German field marshal (1880–1971)

Siegmund Wilhelm Walther List (14 May 1880 – 17 August 1971) was a German war criminal and Generalfeldmarschall (Field Marshal) of the Wehrmacht during World War II.

List was a professional soldier in the Bavarian Army and served as a staff officer on the Western Front during World War I. List was a leading military training official of the Reichswehr in the interwar period. List commanded the 14th Army of the Wehrmacht in the invasion of Poland in 1939 and the 12th Army in the invasion of France in 1940 for which he was promoted to Field Marshal. List successfully commanded the 12th Army in the Balkans Campaign including the invasion of Yugoslavia and invasion of Greece in April 1941, overseeing anti-partisan operations until his resignation that October. List was appointed commander of Army Group A on the Eastern Front in July 1942, responsible for the main thrust towards the Caucasus during Case Blue. List's military and political disagreements with Adolf Hitler led to him being removed of his command and forced into retirement in September 1942.

List was tried in the Hostages Trial where he was convicted of war crimes and crimes against humanity for mass killings of civilians in Yugoslavia and sentenced to life imprisonment. List was released early in 1952 for poor health and died in 1971.

== Early years ==
Siegmund Wilhelm Walther List was born on 14 May 1880 in Oberkirchberg, Württemberg, the son of physician Walter List. List graduated from the Luitpold-Gymnasium in Munich and joined the Bavarian Army in 1898, and had entered the Bavarian General Staff by 1913.

List served in World War I at the front as a staff officer of infantry regiments, where one of his subordinates was then-Corporal Adolf Hitler. List served in the II Royal Bavarian Corps until the winter of 1915, when he fell seriously ill and had to undergo an operation. After recovering he was assigned to Army Detachment C until 1917 when he was transferred to the 8th Bavarian Reserve Division.

For his services during the war, he was awarded both classes of the Iron Cross, the Knight's Cross of the House Order of Hohenzollern with Swords, the Military Merit Order of Bavaria IV Class with Swords and Crown, the Knight's Cross of the Friedrich Order and the Wound Badge in Black. He was awarded the Military Merit Cross III Class with War Decoration from Austria-Hungary and the Knight's Cross of the Order of Military Merit from Bulgaria.

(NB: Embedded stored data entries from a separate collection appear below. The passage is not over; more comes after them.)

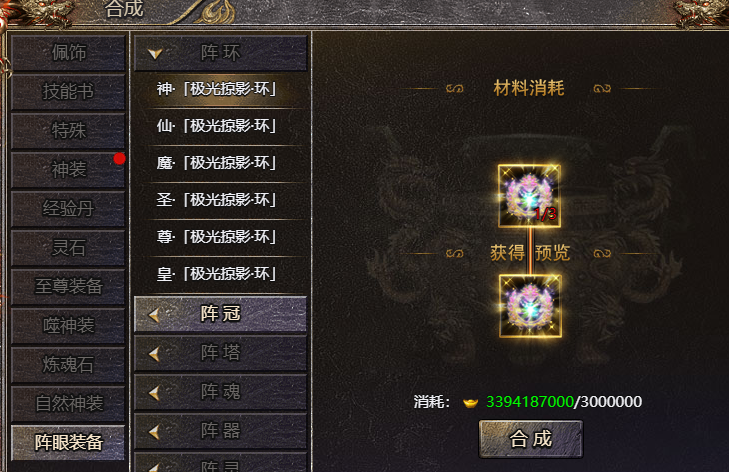Select 仙·[极光掠影·环] recipe
729x472 pixels.
pyautogui.click(x=217, y=126)
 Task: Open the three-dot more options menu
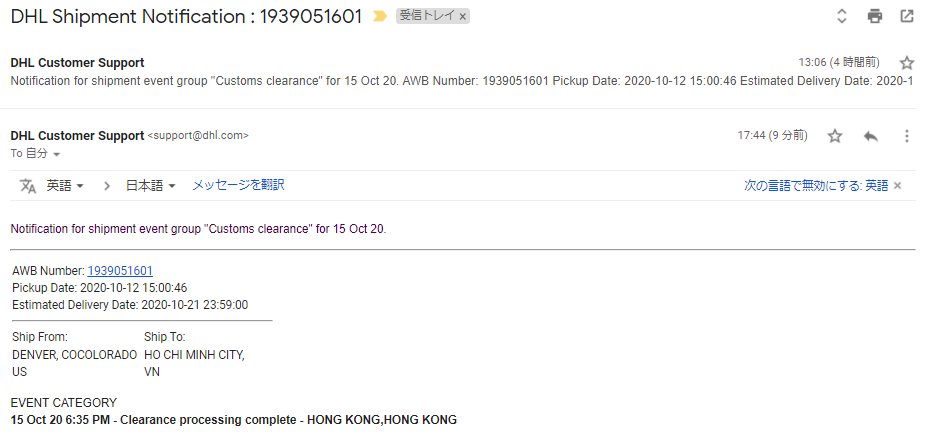(907, 136)
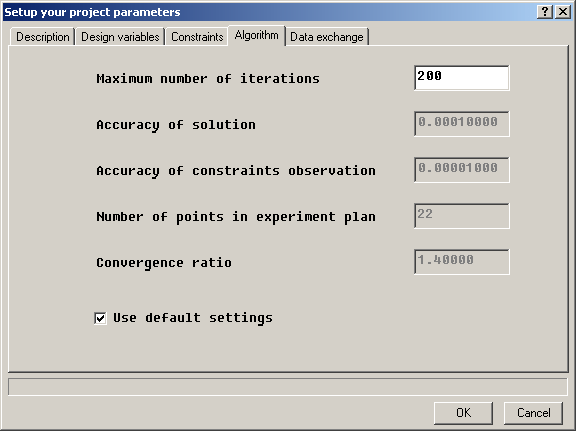Go to the Constraints tab
This screenshot has width=576, height=431.
click(x=197, y=37)
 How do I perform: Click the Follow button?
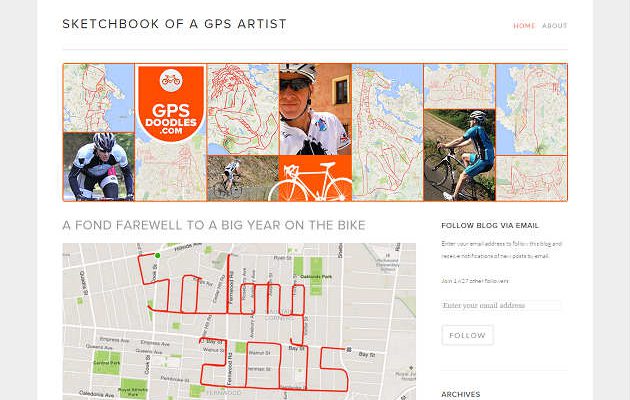(467, 335)
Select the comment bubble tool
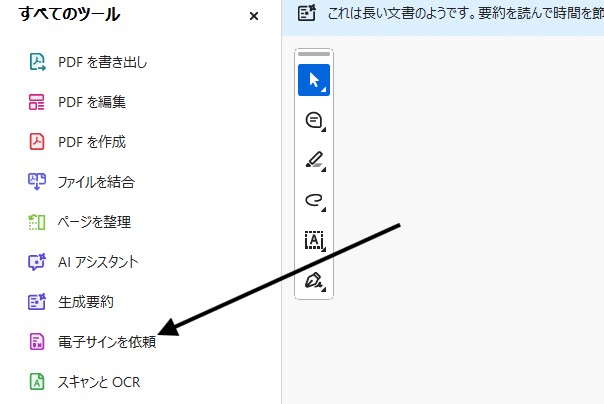604x404 pixels. (x=314, y=120)
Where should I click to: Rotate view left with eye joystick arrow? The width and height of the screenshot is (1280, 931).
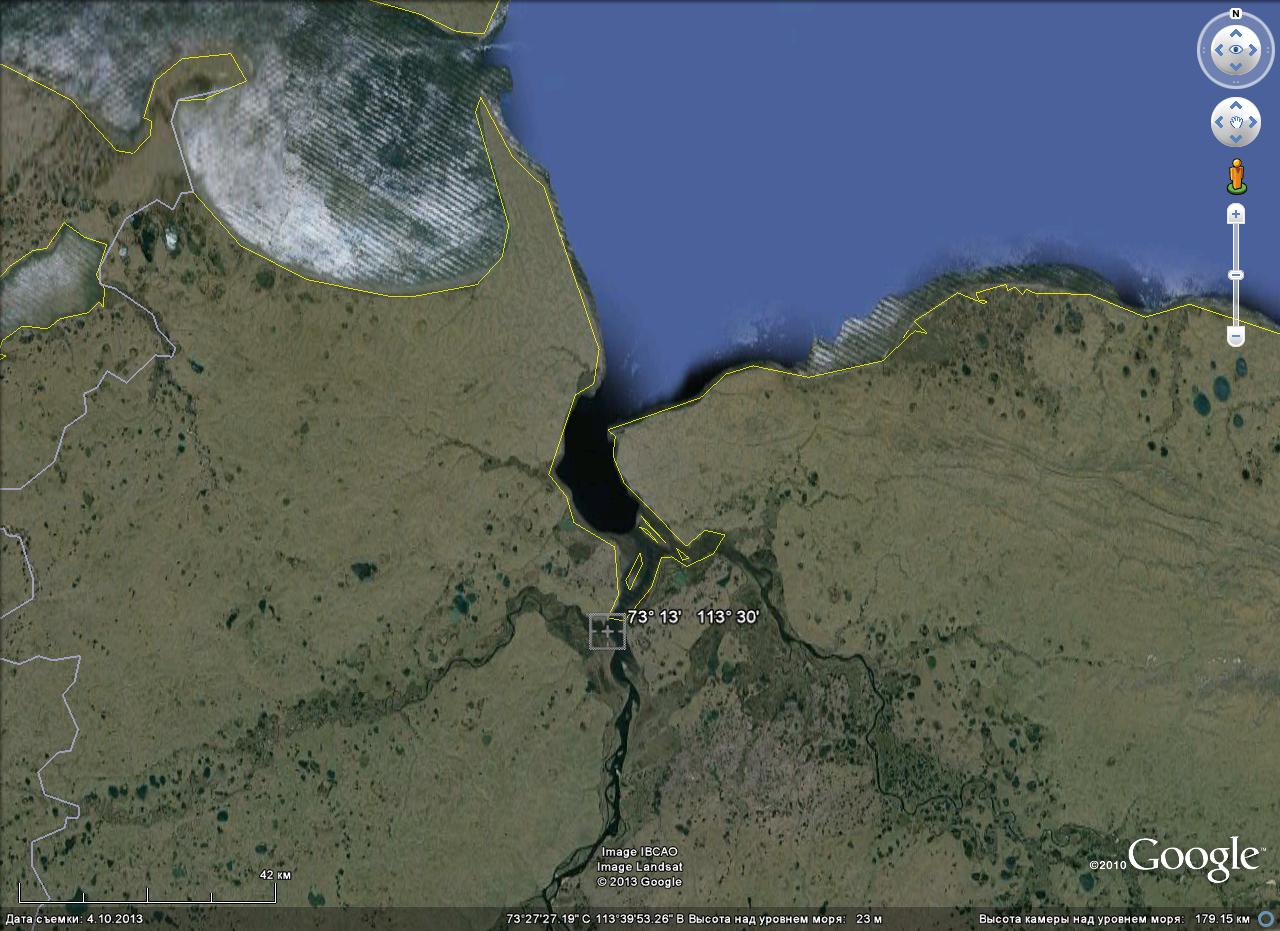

==World War I and interwar period==
List remained in the Reichswehr of the Weimar Republic after the war, and served as a member of Freikorps Epp led by Colonel Franz Ritter von Epp that helped overthrow the Bavarian Soviet Republic in 1919. He became commander of 3rd (Jäger) Battalion of the 19th (Bavarian) Infantry Regiment in Kempten in 1922, and would primarily spend the next decade in military training for the Reichswehr. He was assigned to the 7th Division in Munich in 1924 and served as chief of staff officer training for Military District VII. List was called to the Ministry of the Reichswehr in 1926 where he was made director of military education and later commander of Dresden Infantry School. By 1932, he was promoted to Generalleutnant.

On 1 October 1933, List was appointed commander of Wehrkreis IV (Dresden) and commander of the 4th Division in Dresden. Two years later, on 1 October 1935, he was appointed General of the Infantry and was now Commanding General of the IV Army Corps. In February 1938, List took over the position of Commander-in-Chief of Army Group Command 2 in Kassel. On 1 April 1938, after the Anschluss, List was appointed Commander-in-Chief of Army Group Command 5 in Vienna, with the task of integrating the Austrian Federal Army into the Wehrmacht. On 1 April 1939, he was promoted to generaloberst.

==World War II==
===Poland===
In late 1939, List commanded the 14th Army of the Wehrmacht in the invasion of Poland. It was List's task to advance his army into southern Poland immediately at the start of the invasion, to form the extreme southern wing of an encircling manoeuver carried out by the German forces aimed at trapping the Polish Army in the general region of Warsaw. He was unsuccessful in this mission, though he met advance elements of the XIX Panzer Corps under General Heinz Guderian a short distance south of Brest-Litovsk on 17 September 1939. Following the conclusion of the fighting in Poland, which was accelerated by Soviet invasion of the eastern part of the country (as agreed to in the Molotov–Ribbentrop Pact), List and his army remained posted in Poland as occupying forces.

===Invasion of France===
During the huge German offensive against France and the Low Countries from May to June 1940, the 14th Army remained in Poland while List commanded the 12th Army during the fall of France. The 12th Army was a unit of Army Group A under command of Gerd von Rundstedt that successfully forced through the Ardennes and then made the imperative breakthrough on 15 May 1940, which spread panic in the French forces and cut the British Expeditionary Force off from their supply lines.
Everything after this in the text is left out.